**Extrait choisi:**
Le pouvoir de Wall-Street reposerait sur une
véritable fascination culturelle ainsi que sur le passage des
dirigeants des grandes banques d’investissement aux postes clefs du
trésor américain.
L’oligarchie financière utiliserait
ainsi son pouvoir afin de mettre en place des solutions conformes à
ces intérêts. Selon lui, les banques refuseront de donner leurs
véritables pertes, car elles seraient considérées comme
insolvables. La solution passerait donc par la nationalisation des banques en
difficultés afin de connaître l’étendue exacte de
leurs pertes et le démembrement de celles-ci, à terme, afin que
ne s’applique plus le principe : « to big
to fall ».
Autre conséquence de la crise actuelle, la
remise en cause de l’idée que les marchés peuvent
s’autoréguler. Autrement dit, il s’agit de remettre en
cause la théorie de l’équilibre général (ou
de l’efficience des marchés). Selon cette théorie,
l’équilibre économique atteint, serait aussi un optimum sociale. Il s’agit en réalité
d’un modèle théorique qui repose sur des
hypothèses très restrictives : rationalité parfaite des agents
économiques et concurrence pure et parfaite. Les résultats
obtenus par la science économique et la théorie
financière modernes permettent de penser, tout au contraire, que les
marchés ne sont pas efficients.
Herbert Simon (prix nobel
d’économie) a démontré que les individus ne se
comportaient pas dans l’entreprise, comme le soutient la théorie
classique de la firme. Par ailleurs, dans une économie complexe, les
individus ayant des capacités cognitives limitées, leur
rationalité est limitée (« bounded
rationality »).

**Exercices à faire:**
**A.** Recopiez fidèlement l'extrait sur la crise financière, en commençant par « Autre conséquence de » et en poursuivant jusqu'à « sont pas efficients. ».
**B.** D'après l'extrait sur la crise financière, sur quelles hypothèses repose la théorie de l'équilibre général ?
**C.** Poursuivez l'extrait sur la crise financière et l'efficience des marchés à partir de sa dernière phrase.

**Données fournies:**
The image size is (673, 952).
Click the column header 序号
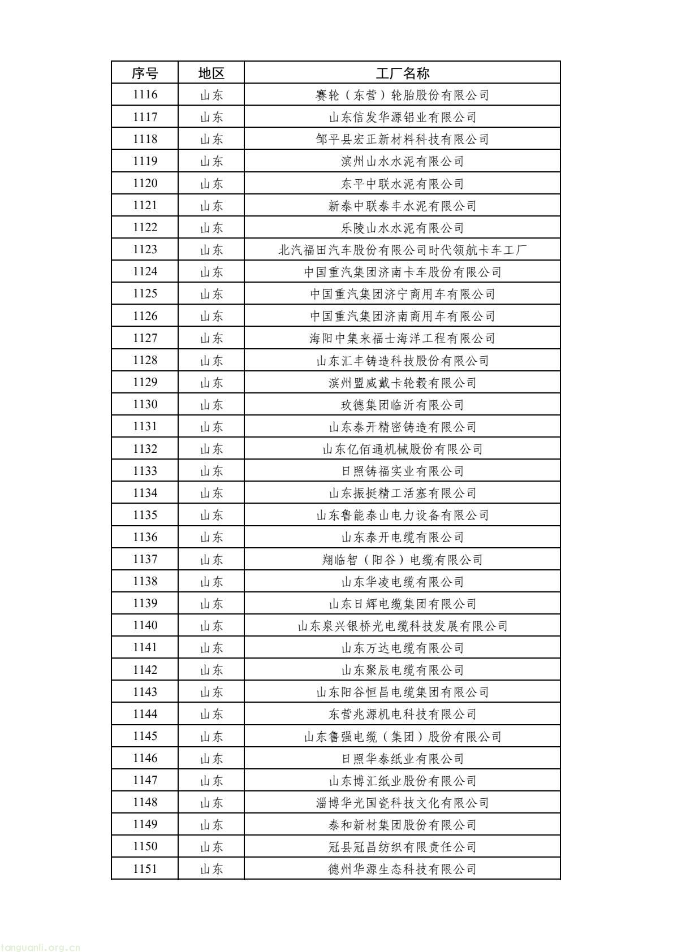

**Réponses dans l'ordre:**
**A.**
Autre conséquence de la crise actuelle, la
remise en cause de l’idée que les marchés peuvent
s’autoréguler. Autrement dit, il s’agit de remettre en
cause la théorie de l’équilibre général (ou
de l’efficience des marchés). Selon cette théorie,
l’équilibre économique atteint, serait aussi un optimum sociale. Il s’agit en réalité
d’un modèle théorique qui repose sur des
hypothèses très restrictives : rationalité parfaite des agents
économiques et concurrence pure et parfaite. Les résultats
obtenus par la science économique et la théorie
financière modernes permettent de penser, tout au contraire, que les
marchés ne sont pas efficients.

**B.** Sur la rationalité parfaite des agents économiques et sur une concurrence pure et parfaite.

**C.**
Joseph Stigliz (prix nobel d’économie) à quant à
lui démontré que quand l’information est imparfaite et
les marchés du risque incomplets (ce qui est toujours le cas), la
maximisation de la valeur de marché ne permettait pas d’arriver
à l’efficience économique.
Enfin le prix nobel
d’économie, Douglas Nortth, en
étudiant les systèmes économiques, dans une perspective
historique à très long terme, a montré que les
sociétés humaines mettait en place des
institutions économiques qui n’étaient pas efficientes;
ce qui l’a amené à remettre en cause
l’hypothèse de la rationalité des agents
économiques. Selon lui la rationalité n’est possible que
si les choix sont limités et un marché ne peut être
efficient que dans un cas très simple : un marché à prix
affichés, où il suffit de choisir les quantités (Douglas
North, le processus de développement
économique, Éditions d’organisation).
Quant à la théorie financière
moderne, elle a démontré, grâce aux acquis de la finance
comportementale, que les agents économiques n’étaient pas
rationnels, en situation d’incertitude et/ou d’asymétrie
informationnelle, à cause de leurs biais psychologiques et
émotionnels, ce qui expliquait le décalage d’un actif
financier par rapport à sa valeur fondamentale (bulle spéculative).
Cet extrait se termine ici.